Al salir, el juez estaba demudado
y tembloroso y antes de que le preguntásemos cómo fue, nos dijo:
-Dios dice. No matarás, pero ya
ven… ¿qué podemos hacer? – Y, se fue raudo hacia su automóvil.
El gran cortejo.
Antes de las seis de la mañana,
la funeraria “Carlos Medina Valdivia”, se llevó el cuerpo. Para ahorrar esfuerzo,
afectado por una depresión anímica creciente, le dije a Zavaleta que iríamos a
esperar el entierro en el cementerio.
A eso de las once de la mañana, en
el camino, nos dimos con una verdadera sorpresa. Extrañamente, por las calles
arequipeñas un cortejo de unas siete mil personas acompañaba al féretro de Apaza. ¿Qué es esto?, me pregunté.
¿Quién y cómo los había convocado? No había respuestas. Los acompañantes
llevaban flores amarillas en las manos y algunos, velas encendidas, en
silencio. A un viejo andino de rostro curtido por el sol con una tez aceitunada
por los rayos ultravioletas, le pregunté.
-Taita, ¿por qué tanta gente?
- Sangre de Apaza es de apus;
santo es el, pues, por eso – me respondió con total convicción y se fue. Quedé con más preguntas que respuestas.

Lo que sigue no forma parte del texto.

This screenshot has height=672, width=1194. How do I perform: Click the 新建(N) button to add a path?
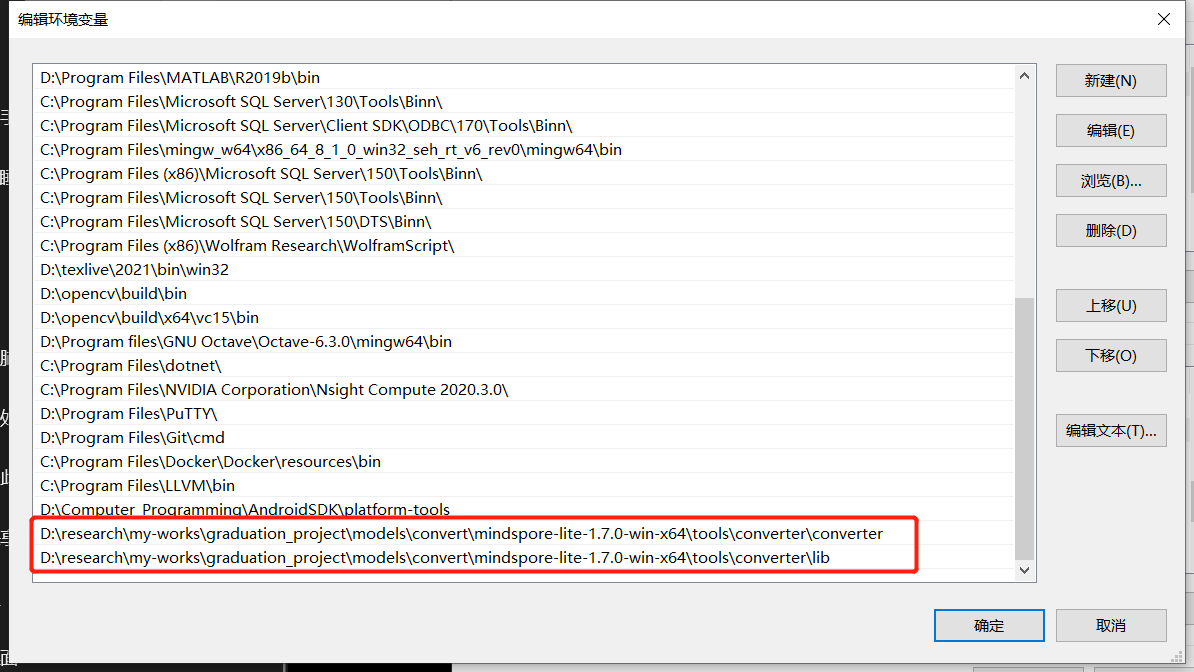(1110, 80)
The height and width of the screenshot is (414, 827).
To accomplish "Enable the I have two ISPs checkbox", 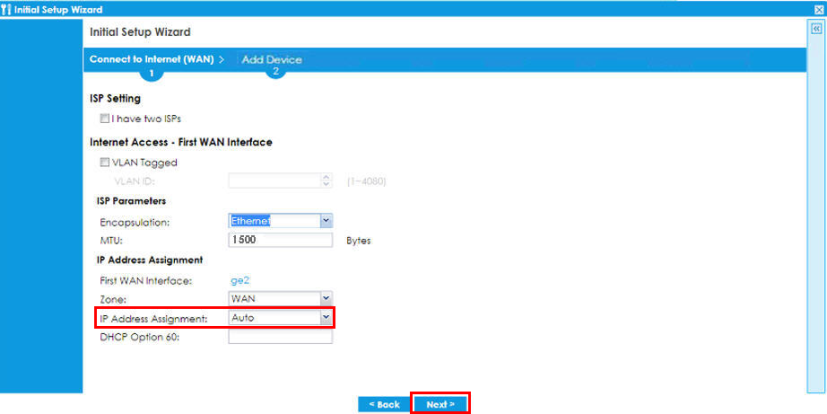I will coord(104,118).
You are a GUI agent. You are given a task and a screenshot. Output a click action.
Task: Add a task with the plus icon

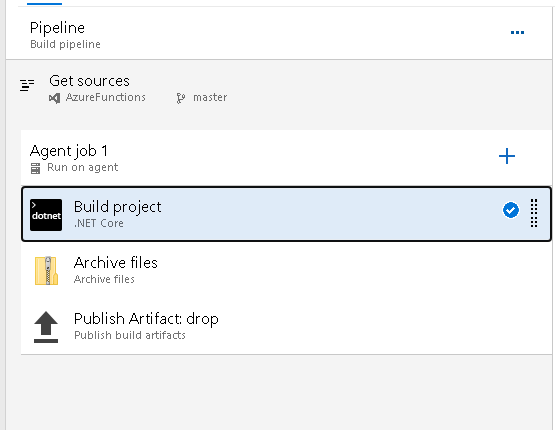click(x=507, y=156)
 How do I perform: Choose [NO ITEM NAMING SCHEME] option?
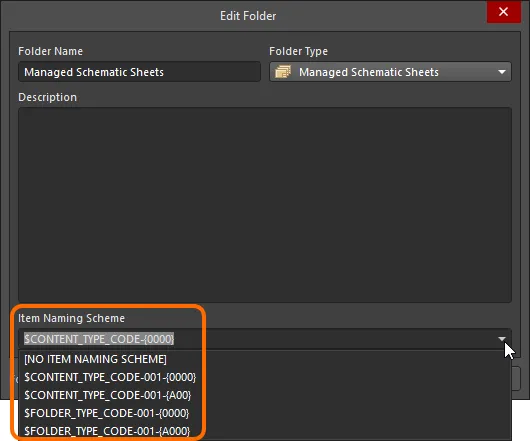click(x=95, y=359)
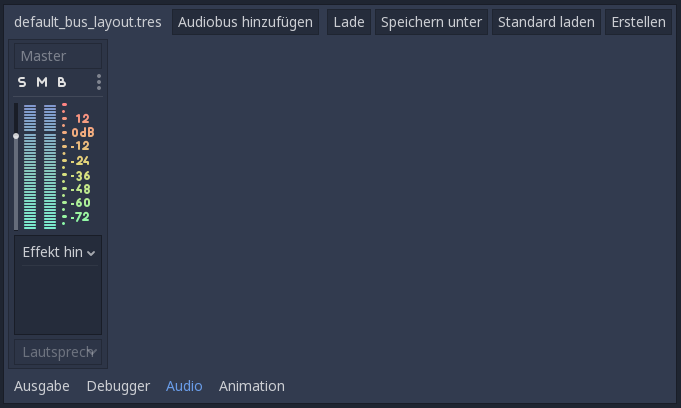This screenshot has height=408, width=681.
Task: Open the Master bus three-dot options menu
Action: (x=99, y=82)
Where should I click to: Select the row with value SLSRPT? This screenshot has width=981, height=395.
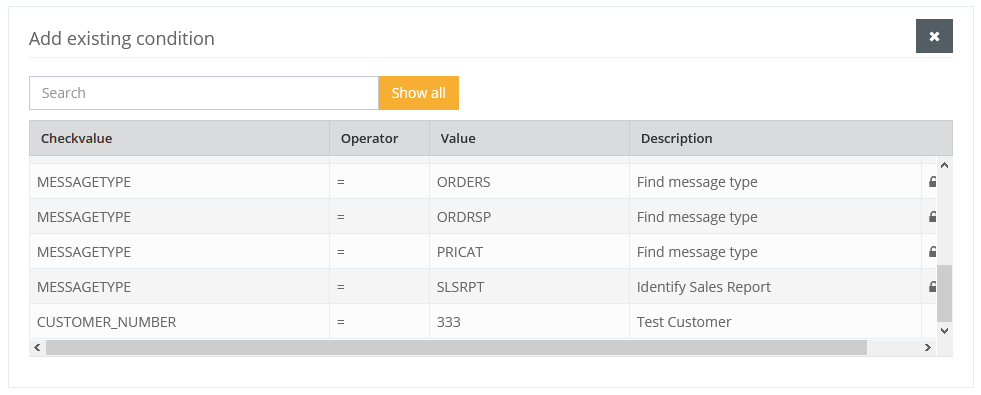pyautogui.click(x=482, y=287)
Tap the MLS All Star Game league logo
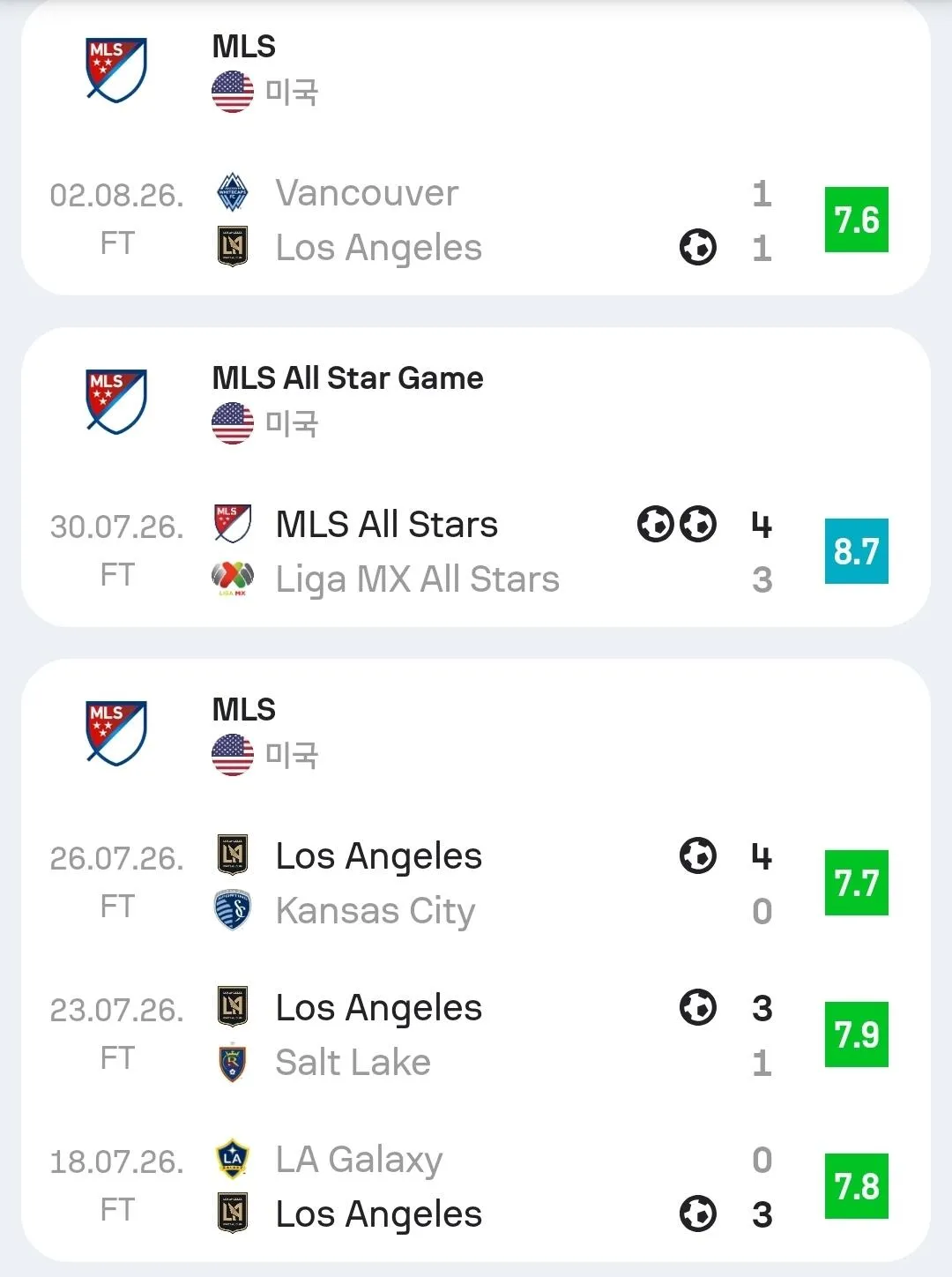 (116, 400)
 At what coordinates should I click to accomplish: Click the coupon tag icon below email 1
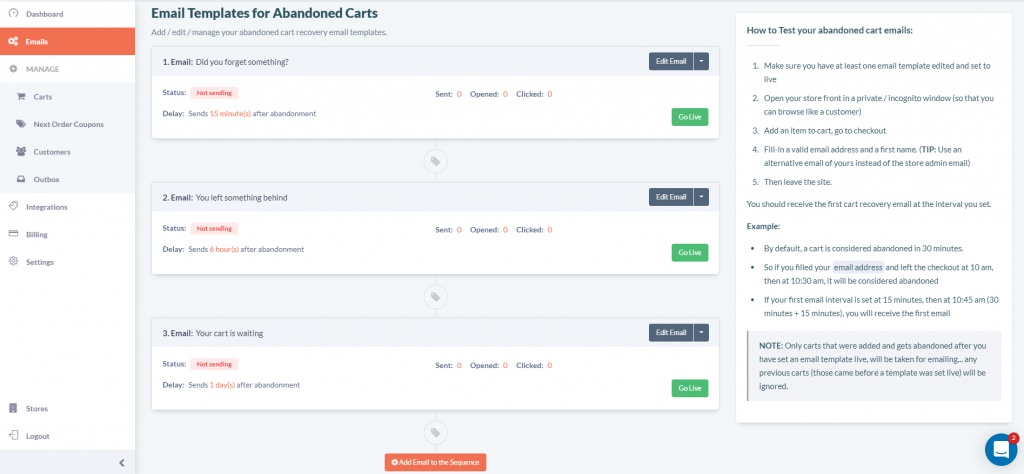coord(436,161)
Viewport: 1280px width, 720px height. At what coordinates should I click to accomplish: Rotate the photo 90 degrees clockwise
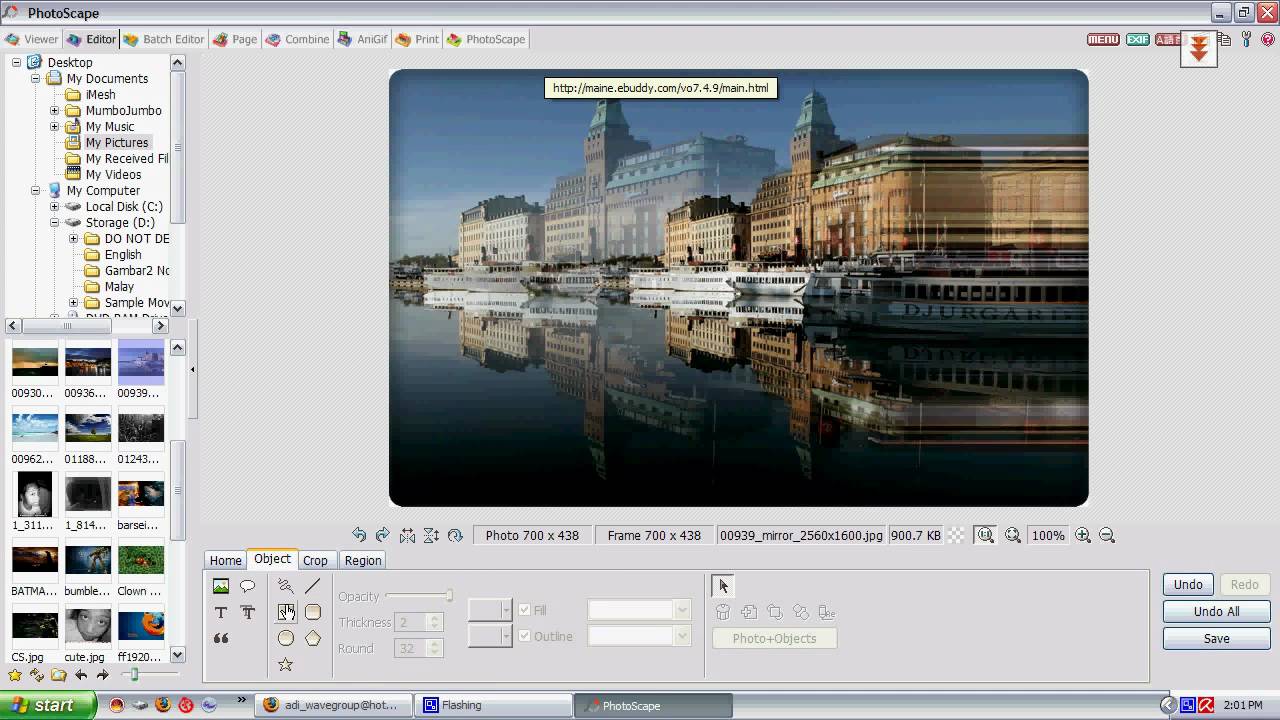(382, 535)
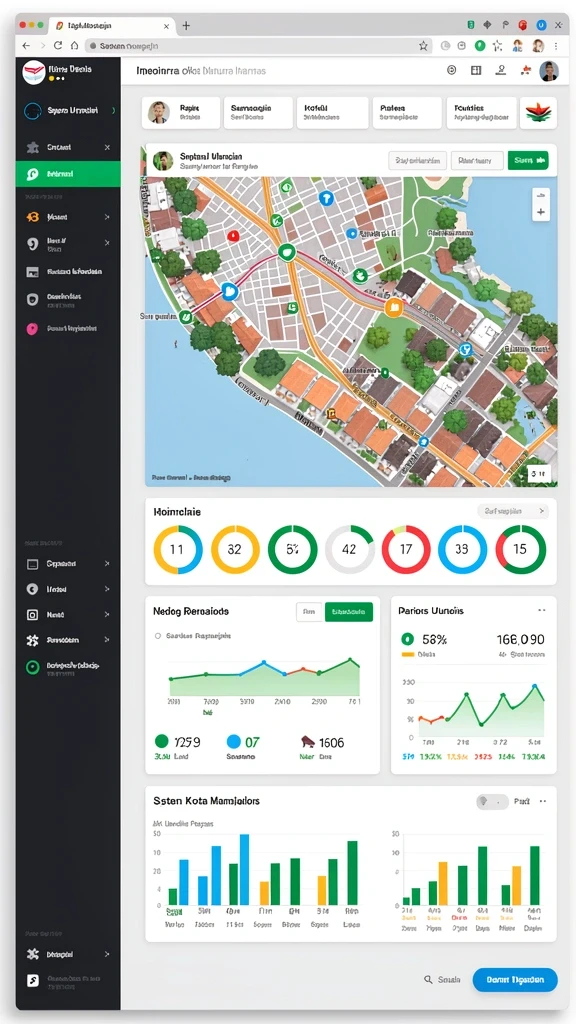Click the blue button at page bottom
576x1024 pixels.
click(x=515, y=980)
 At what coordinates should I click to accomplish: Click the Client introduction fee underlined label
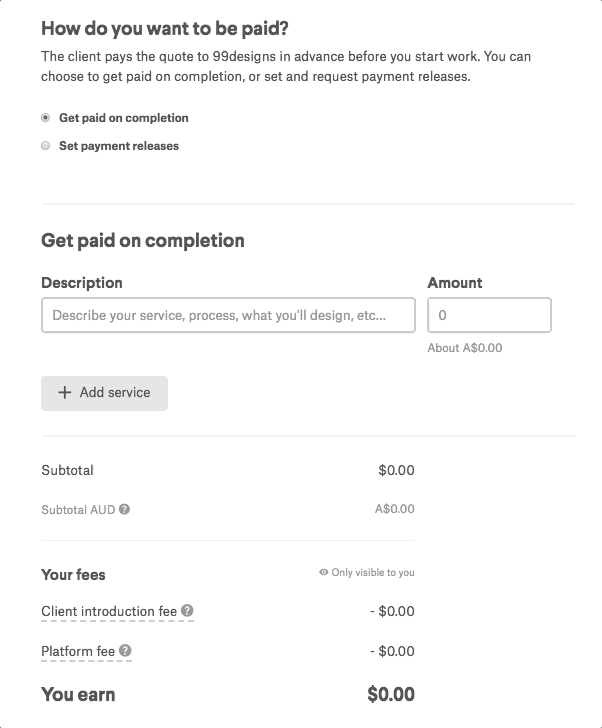pyautogui.click(x=109, y=611)
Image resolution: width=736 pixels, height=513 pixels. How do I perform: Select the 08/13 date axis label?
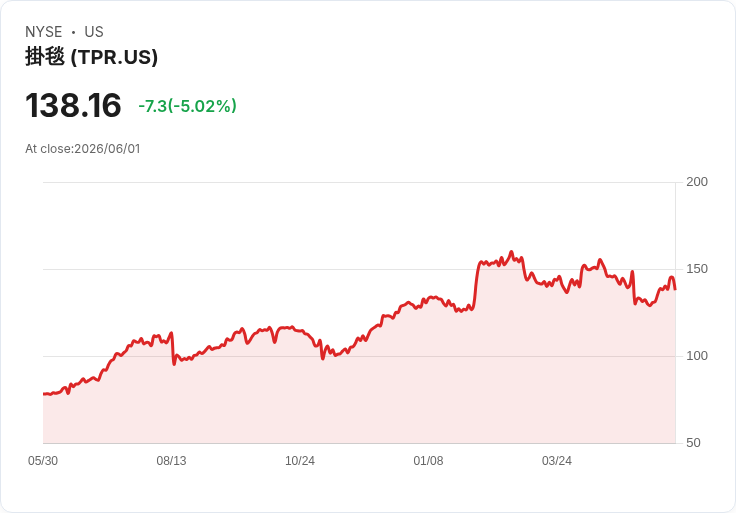(x=171, y=461)
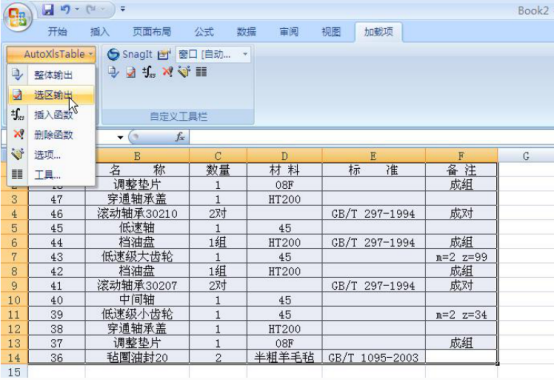Select column G header

pos(526,156)
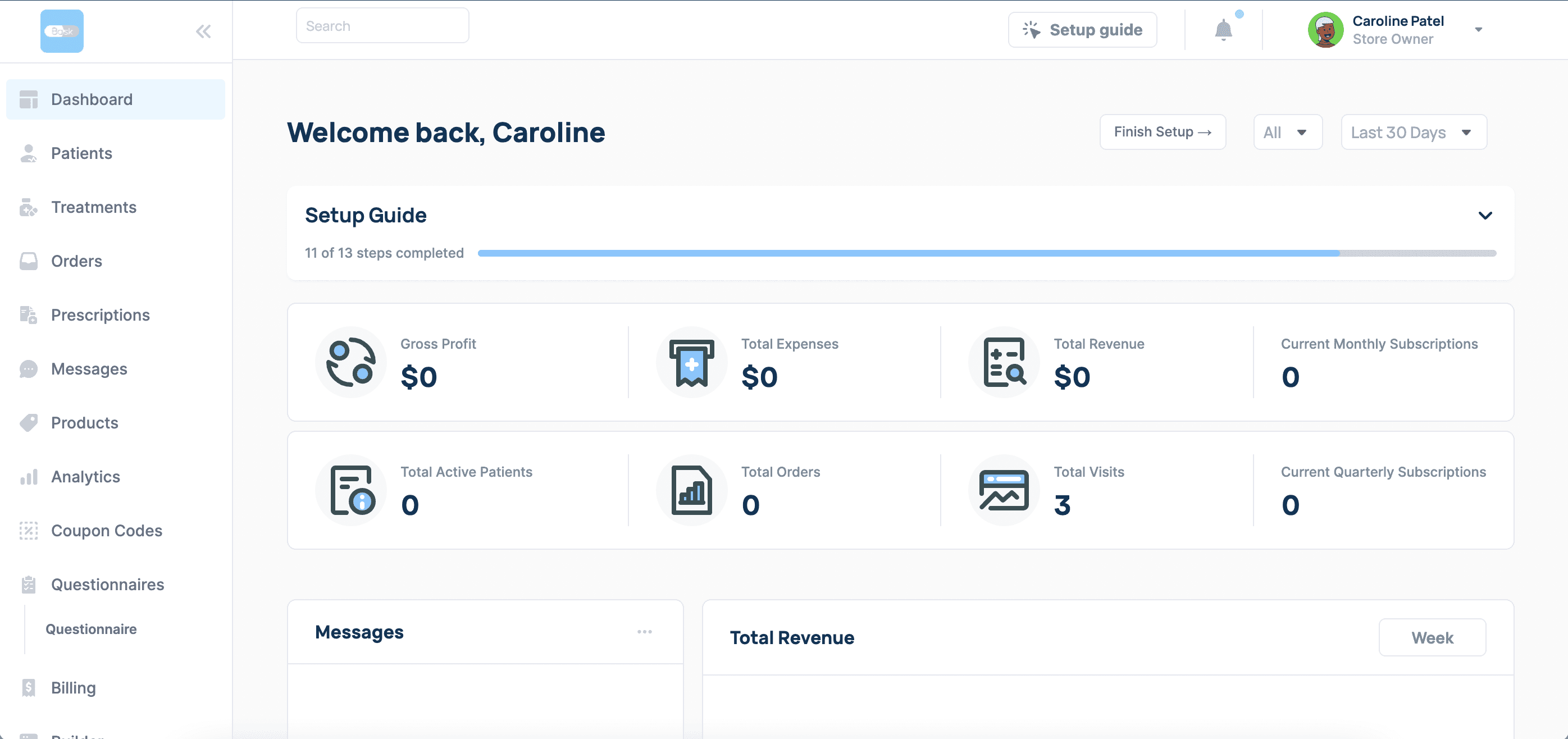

Realmente impresionados seguimos
al cortejo que terminó pasado el mediodía. Un cúmulo de flores quedó al pie de
la tumba.
La revolución contraataca
En los días siguientes, en Lima,
se confirmó la versión de que las “vacas sagradas” se alistaban a revisar dos casos más de
sentencias de muerte, uno en Puno y otro en Iquitos. Ni modo. Pedro Franco me
dijo que me preparase para ir. El Gobierno Revolucionario de la Fuerza Armada,
emitió entonces un comunicado en el que denunciaba la conspiración
contrarrevolucionaria de los vocales supremos para desprestigiar al proceso
revolucionario peruano. Anunciaba que, en respuesta, el gobierno procedía a
abolir la pena de muerte en el país y a destituir en el acto y de un plumazo a todos los
integrantes de la Corte Suprema de Justicia. El puneño y el loretano, éste
último alguien cuyo crimen contra una niña de once años cubrí con detalle en
1969, se salvaron del paredón y
cumplieron cadena perpetua.
El culto a Apaza Quispe
Desde entonces y durante muchos años, para mí,
el tema de la devoción de la población andina de Arequipa hacia la memoria del
ejecutado Apaza Quispe, fue una cuestión
sin resolver. Era todo un contrasentido, un entrevero de la razón, que alguien
convicto de asesinato y ejecutado por eso fuese venerado como un hombre santo.
En 1987, durante la
administración demócrata cristiana encargada del Banco Agrario del Perú, por
ser aliada política del APRA durante el primer alanismo, se ideó un programa de
recuperación de andenes para ampliar el área cultivable en la Sierra. Un
arquitecto- antropólogo peruano de apellido Gómez de La Torre, con los créditos
de haber trabajado para la ONU en materia de recuperación de monumentos
arqueológicos del Asia y de Egipto, fue convocado para elaborar un perfil del
proyecto.
Entonces, lo invitamos a un viaje
de trabajo por Cusco y Puno junto con
los mandamases del banco de entonces. Gómez de la Torre era entonces un hombre sabio y hoy, si aún vive, debe ser
más. Conocía la historia de la humanidad, de la civilización, cultura por
cultura, tribu por tribu, costumbre por costumbre. Y, en la práctica, fue un
guía de lujo para todos, cuando recorrimos Sacsayhuaman, Ollantaytambo, Machu Picchu, las chulpas de Sillustani y
otros vestigios de los quechuas imperiales y de los aymaras thiahuanaquenses.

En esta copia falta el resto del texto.